Page
MSNBC Covers E-Cat's October 28 Cold Fusion Test - mrb
http://www.msnbc.msn.com/id/45153076/ns/technology_and_science-science/

======
thret
"Most physicists as well as the United States Department of Energy (DoE),
academic journals, and the U.S. Patent Office consider cold fusion machines to
be hoaxes, because they say physics rules out the possibility of room-
temperature nuclear fusion."

No, physics does not. They are hoaxes because there's no known way to do it
efficiently.

<http://en.wikipedia.org/wiki/Muon-catalyzed_fusion>

------
geuis
That's not a news report, its a freaking fluff piece.

Here's a piece of advise. Don't _ever_ rely on mass-media sources to cover
science/technology accurately.

Go to the sources. Go to the peer-reviewed journals, etc. Find the university
or research sites that typically cover science discoveries and are written and
edited BY ACTUAL SCIENTISTS that are knowledgeable in a given field.

If you want a more general account of something, find a dedicated organization
or blog that has an excellent reputation for _accurately_ summarizing
announced discoveries. These are generally run by people who actually know
what the fuck is going on.

Provided data
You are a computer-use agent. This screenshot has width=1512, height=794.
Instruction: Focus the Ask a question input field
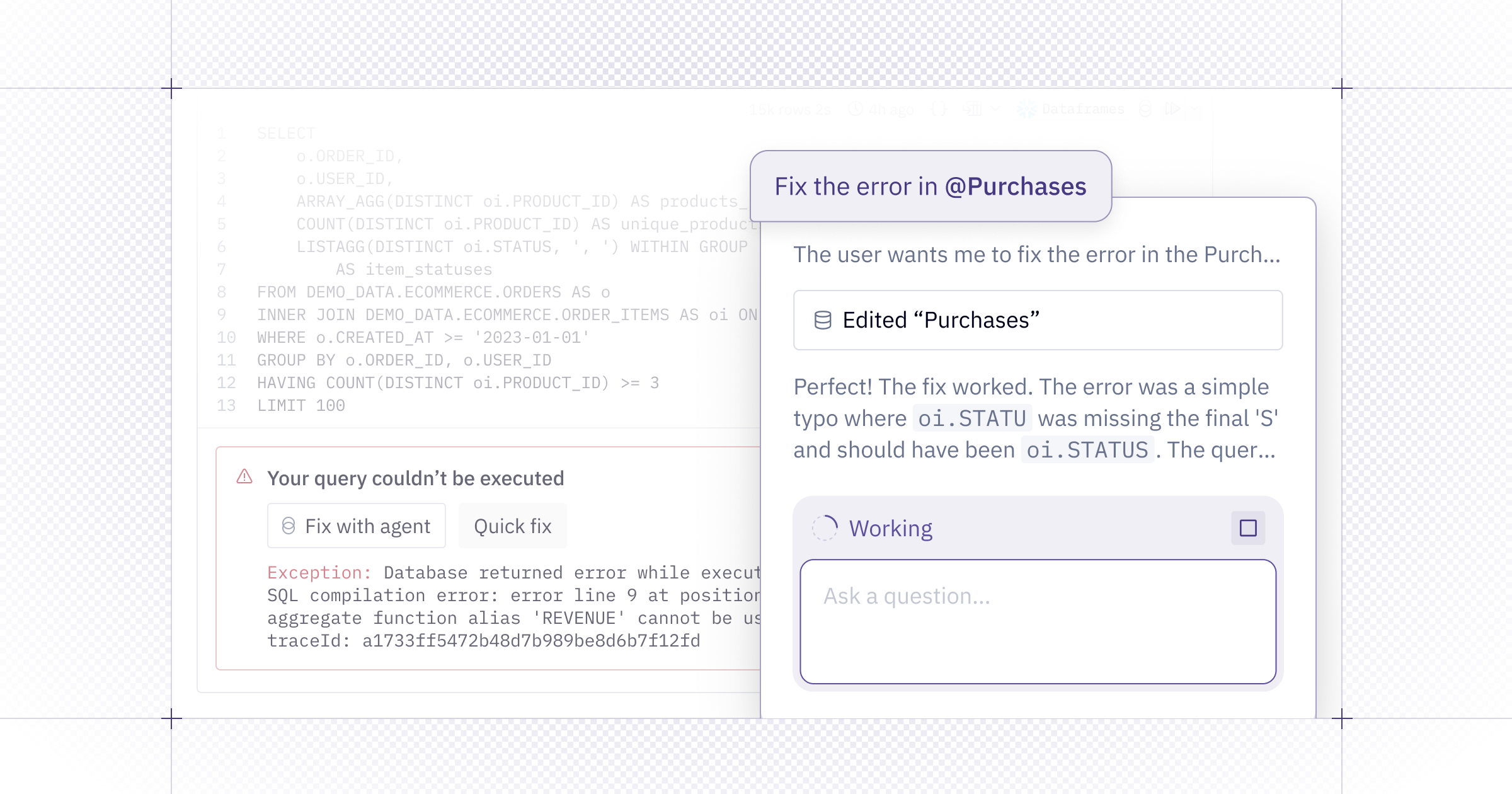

Task objective
Copy word for word the part of the cold fusion thread that begins with "If you want" and ends with "is going on.". The material has nothing to do with what is asked here.

Result below
If you want a more general account of something, find a dedicated organization
or blog that has an excellent reputation for _accurately_ summarizing
announced discoveries. These are generally run by people who actually know
what the fuck is going on.